Mario miró a Ale. Ella le devolvió la mirada con una ceja levantada, batiendo el café nuevo en la estufa.

—Mamá —dijo él, y la voz le salió más firme de lo que esperaba—. No me voy a divorciar. Y mañana no venga. Mejor le hablo el fin de semana.

Del auricular salió un torrente de palabras atropelladas. «Desgraciada», «te tiene embrujado», «vas a terminar solo». Mario aguantó unos segundos y colgó. Se quedó mirando el teléfono como si fuera un animal raro.

—Ya está. Se puso furiosa.

—Es su especialidad —Ale puso dos tazas sobre la mesa, junto al azúcar y un pan dulce que había sobrado del jueves—. Se le va a pasar. O no. Pero ya no va a entrar aquí como si fuera su casa.

—Dice que me vas a dejar sin nada.

—Lo único que te voy a dejar sin nada es la panza si no te comes este pan.

Mario agarró el pan dulce y le dio una mordida. El azúcar se le quedó en los dedos. Afuera, el cielo se puso morado oscuro. La veladora del Santo Niño seguía temblando, pero la llama ya no se apagaba.

Pasaron tres semanas. Doña Olga no llamó. Sara tampoco. Mario fue con Ale a la clínica comunitaria de la Sunset, donde una doctora joven y bajita les explicó las opciones.
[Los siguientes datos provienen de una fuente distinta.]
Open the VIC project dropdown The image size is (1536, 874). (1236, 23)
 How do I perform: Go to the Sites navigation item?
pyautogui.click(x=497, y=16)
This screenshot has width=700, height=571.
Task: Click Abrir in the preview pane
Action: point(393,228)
Salieron tomados de la mano, con un sobre de papeles y una cita para análisis.

El viernes siguiente, Ale llegó del hospital a las siete. Abrió la puerta y olió pan dulce. Mario estaba en la cocina, con una bolsa del mercado en la mesa y dos velitas encendidas junto al altar de la abuela.

—Llegó el pan, chaparrita —dijo él, sin voltearse, batiendo algo en la estufa.

—Ya vi —Ale dejó el bolso en el sofá y se acercó—. ¿Y las velitas?

—Pa' la abuela. Pa' que nos eche la bendición.

Ale se quedó callada. El olor a chocolate caliente se mezclaba con el de las gardenias que alguien había puesto en el pasillo. Allá afuera, la cumbia volvió a sonar, bajita, como todos los viernes.

Mario se giró con una taza humeante en cada mano. Se la tendió.

—Mamá mandó un recado con la tía Lucha. Dice que quiere venir a disculparse.

—¿Y tú qué le dijiste?

—Que se espere. Que primero ceno con mi esposa.

Ale sonrió sin darse cuenta. Agarró la taza caliente. Dio un sorbo. Afuera, un gato cruzó el estacionamiento. Adentro, la veladora tembló un instante y se quedó quieta.